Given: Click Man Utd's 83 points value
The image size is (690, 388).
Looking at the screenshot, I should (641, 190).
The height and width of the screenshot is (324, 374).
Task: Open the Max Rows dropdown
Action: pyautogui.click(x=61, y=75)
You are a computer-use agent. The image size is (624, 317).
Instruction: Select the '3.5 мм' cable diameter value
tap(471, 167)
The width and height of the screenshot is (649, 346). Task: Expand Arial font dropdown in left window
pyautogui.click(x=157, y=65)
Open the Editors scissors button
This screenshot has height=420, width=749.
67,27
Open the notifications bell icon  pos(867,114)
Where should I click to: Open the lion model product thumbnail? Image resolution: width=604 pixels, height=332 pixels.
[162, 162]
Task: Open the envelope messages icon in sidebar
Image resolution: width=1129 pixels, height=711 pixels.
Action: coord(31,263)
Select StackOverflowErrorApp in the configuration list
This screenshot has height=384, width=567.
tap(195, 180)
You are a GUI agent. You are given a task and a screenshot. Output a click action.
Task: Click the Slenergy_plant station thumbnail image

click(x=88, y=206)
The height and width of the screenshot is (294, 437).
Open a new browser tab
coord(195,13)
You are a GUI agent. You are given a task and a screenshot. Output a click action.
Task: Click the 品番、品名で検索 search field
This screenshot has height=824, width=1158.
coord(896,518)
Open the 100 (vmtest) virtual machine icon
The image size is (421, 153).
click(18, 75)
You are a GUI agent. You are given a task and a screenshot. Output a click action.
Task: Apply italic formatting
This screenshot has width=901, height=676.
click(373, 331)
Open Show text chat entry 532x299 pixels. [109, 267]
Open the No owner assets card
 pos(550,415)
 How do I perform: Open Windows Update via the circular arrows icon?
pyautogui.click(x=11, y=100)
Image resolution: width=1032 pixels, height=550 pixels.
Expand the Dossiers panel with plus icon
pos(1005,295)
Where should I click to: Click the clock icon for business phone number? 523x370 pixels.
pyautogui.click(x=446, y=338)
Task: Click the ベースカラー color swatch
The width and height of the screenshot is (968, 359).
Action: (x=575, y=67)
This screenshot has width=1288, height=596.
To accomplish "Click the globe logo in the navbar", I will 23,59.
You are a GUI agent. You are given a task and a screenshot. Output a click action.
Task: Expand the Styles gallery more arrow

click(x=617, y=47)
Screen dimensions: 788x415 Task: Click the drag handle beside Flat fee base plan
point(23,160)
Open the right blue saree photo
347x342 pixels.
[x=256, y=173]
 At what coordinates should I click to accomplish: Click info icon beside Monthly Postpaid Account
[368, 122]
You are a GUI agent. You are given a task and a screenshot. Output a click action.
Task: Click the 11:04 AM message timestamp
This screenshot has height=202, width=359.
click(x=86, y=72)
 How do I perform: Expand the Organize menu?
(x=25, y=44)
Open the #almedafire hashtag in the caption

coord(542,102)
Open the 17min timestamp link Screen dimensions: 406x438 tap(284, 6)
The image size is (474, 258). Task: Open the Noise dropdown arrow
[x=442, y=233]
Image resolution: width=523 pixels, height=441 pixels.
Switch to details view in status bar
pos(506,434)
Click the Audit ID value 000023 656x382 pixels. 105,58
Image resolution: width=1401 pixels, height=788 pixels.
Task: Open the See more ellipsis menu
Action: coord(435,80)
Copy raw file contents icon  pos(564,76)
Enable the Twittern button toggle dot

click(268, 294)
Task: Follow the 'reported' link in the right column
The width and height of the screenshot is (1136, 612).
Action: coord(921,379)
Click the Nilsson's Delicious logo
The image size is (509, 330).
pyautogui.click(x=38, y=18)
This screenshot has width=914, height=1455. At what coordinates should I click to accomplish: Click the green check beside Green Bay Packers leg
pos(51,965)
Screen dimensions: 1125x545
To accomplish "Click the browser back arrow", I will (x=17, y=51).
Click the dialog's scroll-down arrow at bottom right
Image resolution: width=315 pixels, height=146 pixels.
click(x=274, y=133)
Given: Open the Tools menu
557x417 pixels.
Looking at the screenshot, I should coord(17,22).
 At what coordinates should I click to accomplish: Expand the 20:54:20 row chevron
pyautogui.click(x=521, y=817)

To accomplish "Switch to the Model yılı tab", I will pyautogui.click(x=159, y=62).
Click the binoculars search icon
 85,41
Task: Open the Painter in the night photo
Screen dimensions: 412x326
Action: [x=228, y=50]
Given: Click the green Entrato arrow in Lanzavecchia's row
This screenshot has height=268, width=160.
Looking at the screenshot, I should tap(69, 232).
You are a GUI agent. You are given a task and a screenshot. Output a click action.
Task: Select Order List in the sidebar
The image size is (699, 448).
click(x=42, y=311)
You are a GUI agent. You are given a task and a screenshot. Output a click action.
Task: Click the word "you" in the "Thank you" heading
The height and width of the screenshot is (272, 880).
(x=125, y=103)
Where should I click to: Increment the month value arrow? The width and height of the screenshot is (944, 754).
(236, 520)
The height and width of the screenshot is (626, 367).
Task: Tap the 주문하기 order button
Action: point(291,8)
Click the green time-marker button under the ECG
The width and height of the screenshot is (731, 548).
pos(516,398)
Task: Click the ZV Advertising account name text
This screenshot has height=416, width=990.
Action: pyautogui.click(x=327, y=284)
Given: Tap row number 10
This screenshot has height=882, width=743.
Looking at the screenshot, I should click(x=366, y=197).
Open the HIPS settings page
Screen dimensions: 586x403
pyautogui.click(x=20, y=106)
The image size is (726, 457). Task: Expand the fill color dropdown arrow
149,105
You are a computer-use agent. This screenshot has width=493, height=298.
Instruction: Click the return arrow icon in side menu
* * * * * * *
TASK:
Report each line in the entries where the string "sidebar" occurs.

TASK RESULT:
Task: Open the envelope messages icon in sidebar
Task: Select Order List in the sidebar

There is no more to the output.